Q: You mentioned Peggy earlier. What was it about her character that attracted you?
VS: She’s a little bit frumpy, therefore she’s allowed to have a half a brain. She’s assertive, especially with her sexuality. But it comes back to a place of pathetic-ness and desperation as she’s caught up with this douche bag who’s newly married and only fucking her on the side.
Q: What about Don Draper’s girlfriend? She seemed to be quite the opposite, a woman who is sexually, artistically, and socially liberated.
VS: She’s definitely the most interesting character on the show.
Q: But it also seemed like she was just there to highlight a different Don Draper’s character, much like the other women were just there to highlight the pathos of the male characters. Meaning, I guess, that the second-class citizenship of the women was just being reinforced in the roles the women are given.
VS: All the men have different women to illustrate different aspects of their lives. The women are forced into these roles where they’re supposed to be happy with a demeaning, uninteresting desk job, where they’re just a fluffer for their boss.
Q: Is it possible for such a portrayal to be feminist?
VS: What do you mean?
Q: I guess I mean, is that necessarily un-feminist? Can that be feminist?
VS: Can that be feminist? Having a demoralizing desk job?
Q: No, portraying that reality, if that was the reality.
VS: I guess I go back to, “is this an interesting show for me to watch?” And for me, the answer is no. I don’t think Mad Men wants to think of itself as a feminist show. I don’t even think about Mad Men.
Q: Is Mad Men a feminist show?
VS: I would say definitely not. If that was a goal of the show, then it has utterly failed to speak to a feminist audience.

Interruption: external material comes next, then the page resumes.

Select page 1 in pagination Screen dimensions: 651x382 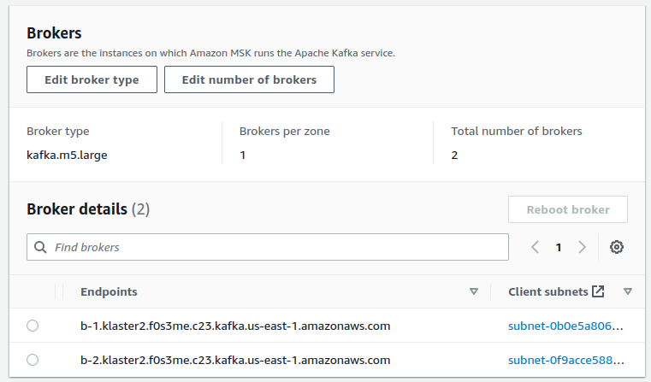pyautogui.click(x=559, y=247)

Be sure to check back in two weeks for part 2 of this interview with underground, feminist activist, Vageena Strideright.

Please post a picture of this Vageena Strideright. I would like to know how hot she is.
“[I]t has utterly failed to speak to a feminist audience.”
Ugh. The arrogance. The more accurate statement is that Mad Men has utterly failed to speak to ONE MEMBER of a feminist audience (whatever that is), that member being Ms. Strideright.
Another member of a feminist audience might argue, just as reasonably, that Mad Men lays bare the emptiness and hypocrisy of American patriarchy in the mid-20th century. Or that it offers a delicate, nuanced portrayal of the overwhelming frustrations felt by certain populations of women in that era. Those things just might speak to other members of a feminist audience.
J.D. — I hear you. But I would also ask you what is the point of doing a “delicate, nuanced portrayal of the overwhelming frustrations felt by certain populations of women in that era” for today’s world?
And consider this: http://www.google.com/m/products/detail?oe=UTF-8&source=gp2&client=safari&q=mad+men+Barbie+doll&channel=products&hl=en&cid=1095456928074248932
It’s a Barbie Doll take on Joan’s character. What is that celebrating and who is making a profit on that?